The FBS is an eclectic group. Members are printers, designers, writers, published authors of fiction and non-fiction, scholars and non-scholars who care about books. Morris, who has a personal library of more than 4,000 titles (including 1,400 that are books about books) is especially interested in Samuel Johnson and his biographer James Boswell. In addition to his interest in Lewis Carroll, Brown collects books on Soviet avant-garde art, typography and World War I (he also is obsessed with anything in German). 

“It’s nice to meet with people who also collect,” says Brown, who points out that not everyone has a spouse who understands an addiction to books. Morris says his wife Linda, now the treasurer of FBS, used to call the group “owners of moldy oldies.” People join the group to discuss what to do with their collection when they die, to learn about the book arts or just to talk about books.

“It is a very spirited group of people. It can get technical at times, but there’s always someone there to answer questions,” says Brown. “Join a session and see what you think.”

Florida Bibliophile Society – A Congenial Organization
of Book Lovers, Collectors, Readers, Buyers, Sellers and Assorted Eccentrics

WHEN: The Florida Bibliophile Society meets at 1:30 p.m. on the third Sunday of each month from September to May. 

WHERE: Due to COVID, the FBS currently meets virtually through Zoom.

In the past when in-person gatherings were possible, the meetings alternated monthly between Pinellas and Hillsborough counties, usually at the Seminole Community Library in Seminole or the MacDonald-Kelce Library on the University of Tampa campus.

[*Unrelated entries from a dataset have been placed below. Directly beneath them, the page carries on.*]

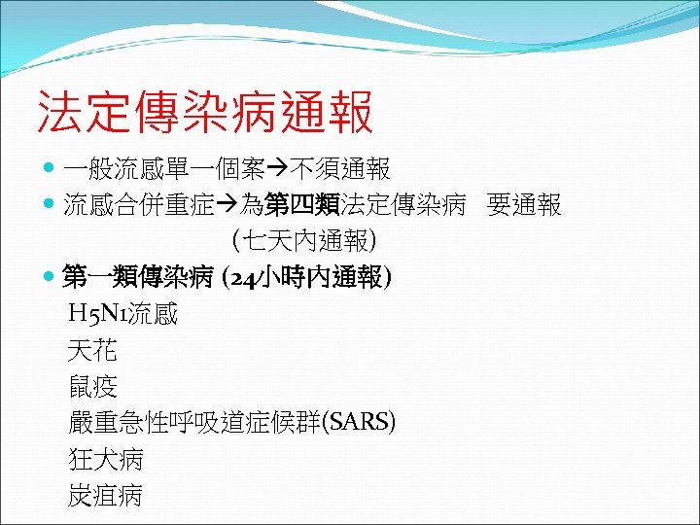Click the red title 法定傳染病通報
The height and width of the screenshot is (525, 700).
click(204, 113)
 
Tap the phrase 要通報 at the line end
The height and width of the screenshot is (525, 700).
click(525, 205)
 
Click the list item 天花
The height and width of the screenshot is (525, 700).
click(92, 350)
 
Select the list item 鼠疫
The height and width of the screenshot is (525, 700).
click(92, 386)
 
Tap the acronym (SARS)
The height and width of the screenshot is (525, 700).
click(362, 422)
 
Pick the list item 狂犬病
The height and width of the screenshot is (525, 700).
click(105, 458)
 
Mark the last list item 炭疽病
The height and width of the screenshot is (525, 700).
click(105, 495)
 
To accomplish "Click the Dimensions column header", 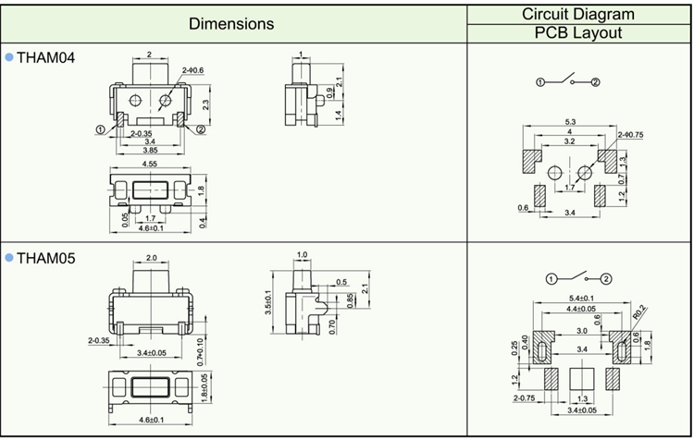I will (231, 23).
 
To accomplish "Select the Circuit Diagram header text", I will (578, 14).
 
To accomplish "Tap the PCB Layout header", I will (578, 33).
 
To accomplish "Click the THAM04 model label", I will (45, 58).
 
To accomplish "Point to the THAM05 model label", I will (45, 258).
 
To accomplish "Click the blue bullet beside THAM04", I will (9, 57).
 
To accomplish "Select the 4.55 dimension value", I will (149, 165).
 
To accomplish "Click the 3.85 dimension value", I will (149, 149).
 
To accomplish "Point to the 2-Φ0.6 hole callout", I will (192, 70).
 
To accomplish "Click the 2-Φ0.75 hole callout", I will (631, 135).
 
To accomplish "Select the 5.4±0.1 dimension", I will (580, 297).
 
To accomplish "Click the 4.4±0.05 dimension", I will (580, 309).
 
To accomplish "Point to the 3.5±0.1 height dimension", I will (269, 303).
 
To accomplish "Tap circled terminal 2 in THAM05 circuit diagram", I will (606, 278).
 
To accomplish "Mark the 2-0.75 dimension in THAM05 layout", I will (526, 398).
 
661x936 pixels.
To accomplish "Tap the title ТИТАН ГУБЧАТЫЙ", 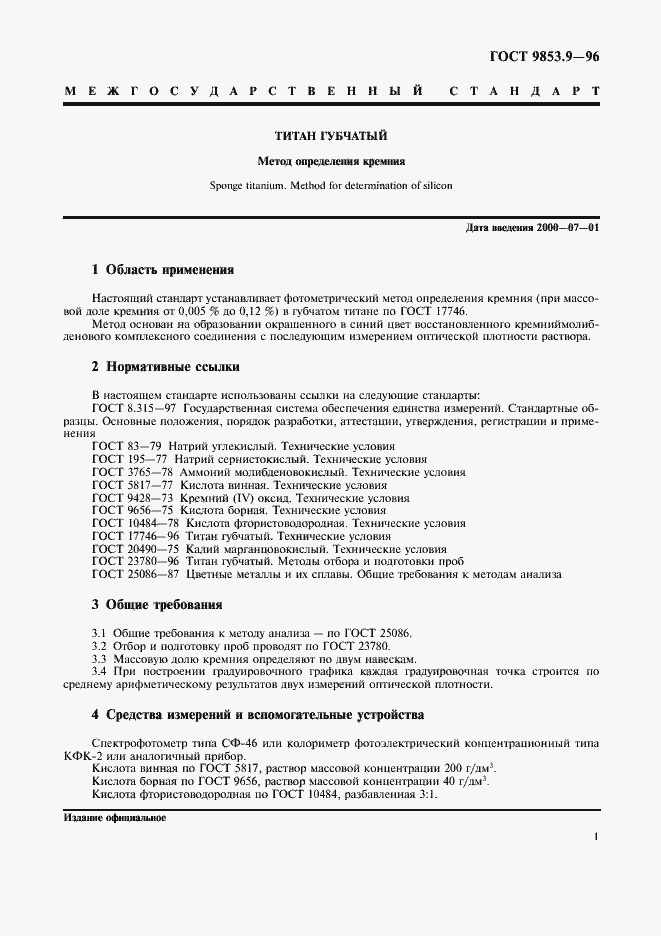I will (331, 135).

WHY JOIN: The group offers guest speakers, book auctions, holiday parties and an annual banquet. Members receive the annual FBS Newsletter and membership in The Fellowship of American Bibliophilic Societies (FABS) whose semi-annual publication, The FABS Newsletter, includes listings of bibliophilic activities in the U.S.

     

HOW TO JOIN: Send inquiries and payments to treasurer Linda Morris at 13013 Willoughby Lane, Bayonet Point FL 34667. Dues may also be paid using the group’s PayPal account.

Annual Dues: $50 per household for Tampa Bay residents (you are free to donate more). Society members who do not reside in the Tampa Bay area: $40 a year. Dues for the 2020-2021 FBS season are due December 31.

 

NEXT FBS MEET-UP:
November 15 at 1:30
via Zoom

Mark Samuels Lasner will speak on English literature in the Mark Samuels Lasner collection and give members a virtual tour of the private collection of books, manuscripts, letters and artwork by British cultural figures who flourished between 1850 and 1900.

In 2016, Lasner donated the collection of over 9,000 books and works of art, valued at over $10 million, to the University of Delaware Library – the largest gift in the history of the library.